Redireciona a assistência em saúde mental, enfatizando a construção de uma
rede diversificada de serviços extra-hospitalares, apontando para a obrigação do
governo de destinar recursos para tal fim. Limita a internação considerando-a
como último recurso assistencial. Restringe a construção e financiamento pelo
setor público de novos hospitais psiquiátricos, que só serão autorizados em
caráter excepcional, com aprovação dos três níveis gestores e respectivos órgãos
de controle social (conselhos). Define e regulamenta de três tipos de internação
(voluntária, involuntária e compulsória). A internação involuntária deve ser
comunicada ao Ministério Público em 72 horas, bem como a correspondente alta.
Determina que o Poder Executivo defina política específica para pacientes com
longo tempo de internação hospitalar, objetivando sua alta e reinserção social
(Schechtman, 1999). A repercussão deste projeto e suas propostas pode ser
percebida nos inúmeros estados e municípios que incorporaram à sua legislação
projetos de lei sobre a assistência e direitos devidos aos portadores de transtornos
psiquiátricos, como no Rio Grande do Sul, Distrito Federal, Pernambuco, Ceará,
entre outros.
Em 06 de abril de 2001 é promulgada, afinal a Lei 10.216, que dispõe sobre
a proteção e os direitos das pessoas portadoras de transtornos mentais e
redireciona o modelo assistencial em saúde mental. E em 19 de fevereiro de 2002
o Ministério da Saúde publica a portaria que define os Centros de Atenção
Psicossocial (CAPS) como o modelo de assistência aos portadores de transtornos
psiquiátricos graves e persistentes.
A análise destes fatos, elencados nesta breve retrospectiva, mostra que o
movimento da reforma psiquiátrica, iniciado após a 2ª Guerra Mundial, na Europa
e Estados Unidos, trouxe à tona os resultados efetivos que o modelo psiquiátrico,
centrado na internação, produz nos seus usuários. Tais como exclusão, gerando
incapacidade social, e desrespeito aos seus direitos mais elementares de cidadão.
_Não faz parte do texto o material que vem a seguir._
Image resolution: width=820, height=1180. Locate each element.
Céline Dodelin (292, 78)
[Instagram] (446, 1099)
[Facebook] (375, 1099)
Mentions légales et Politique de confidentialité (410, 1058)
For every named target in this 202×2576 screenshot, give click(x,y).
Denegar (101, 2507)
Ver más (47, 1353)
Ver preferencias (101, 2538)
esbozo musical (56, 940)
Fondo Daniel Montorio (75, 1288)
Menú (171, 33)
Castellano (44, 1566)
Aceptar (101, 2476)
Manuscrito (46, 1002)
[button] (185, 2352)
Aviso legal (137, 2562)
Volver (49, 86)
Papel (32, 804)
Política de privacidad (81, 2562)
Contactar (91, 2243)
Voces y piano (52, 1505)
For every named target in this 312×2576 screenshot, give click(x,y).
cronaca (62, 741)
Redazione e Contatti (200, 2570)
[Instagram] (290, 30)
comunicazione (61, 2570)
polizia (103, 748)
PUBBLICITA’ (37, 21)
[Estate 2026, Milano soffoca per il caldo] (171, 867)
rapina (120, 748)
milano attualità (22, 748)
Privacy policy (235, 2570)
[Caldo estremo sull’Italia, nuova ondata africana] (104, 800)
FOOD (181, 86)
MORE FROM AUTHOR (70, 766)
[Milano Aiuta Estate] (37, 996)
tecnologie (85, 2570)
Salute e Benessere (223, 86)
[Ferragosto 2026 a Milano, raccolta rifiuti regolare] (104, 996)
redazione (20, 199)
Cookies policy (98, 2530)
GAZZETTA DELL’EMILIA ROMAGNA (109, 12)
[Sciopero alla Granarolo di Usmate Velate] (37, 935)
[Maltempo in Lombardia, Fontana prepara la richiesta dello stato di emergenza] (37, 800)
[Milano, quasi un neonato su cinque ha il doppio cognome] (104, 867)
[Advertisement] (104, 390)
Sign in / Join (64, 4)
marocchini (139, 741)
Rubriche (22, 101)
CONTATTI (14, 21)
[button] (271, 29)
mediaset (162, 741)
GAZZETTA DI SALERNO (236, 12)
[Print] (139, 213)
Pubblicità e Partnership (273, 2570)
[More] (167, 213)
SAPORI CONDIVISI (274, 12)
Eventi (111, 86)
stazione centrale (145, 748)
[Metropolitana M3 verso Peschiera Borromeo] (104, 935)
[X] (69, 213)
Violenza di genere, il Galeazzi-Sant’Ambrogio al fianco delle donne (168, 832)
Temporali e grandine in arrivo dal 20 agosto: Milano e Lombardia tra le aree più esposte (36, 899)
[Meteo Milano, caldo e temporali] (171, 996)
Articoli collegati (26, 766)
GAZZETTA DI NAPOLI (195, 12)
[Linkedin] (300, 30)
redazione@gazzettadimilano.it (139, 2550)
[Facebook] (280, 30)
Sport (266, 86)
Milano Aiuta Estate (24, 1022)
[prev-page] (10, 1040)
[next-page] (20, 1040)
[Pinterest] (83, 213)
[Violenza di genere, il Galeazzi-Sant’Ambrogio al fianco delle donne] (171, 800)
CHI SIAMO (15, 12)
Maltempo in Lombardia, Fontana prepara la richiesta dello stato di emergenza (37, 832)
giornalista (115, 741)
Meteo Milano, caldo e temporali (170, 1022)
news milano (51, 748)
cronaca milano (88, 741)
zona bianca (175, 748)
O movimento ganha vulto e passa a produzir ecos na América Latina e no Brasil,
que na época se encontrava em pleno processo de redemocratização, e, portanto,
ávido por mudanças.
O processo de discussão sobre a assistência psiquiátrica se espalha por
todo o país. Observa-se, então, a inclusão dos atores diretamente envolvidos na
questão, usuários e familiares. Estes ganham voz e espaço para também opinar.
Novos projetos de lei, que buscam a modificação dos sistema de oferta de
serviços e dos direitos dos pacientes são apresentados. O Ministério da Saúde se
posiciona estrategicamente na defesa das mudanças e vai tornando-as realidade
através de normatizações e definição do uso dos recursos públicos.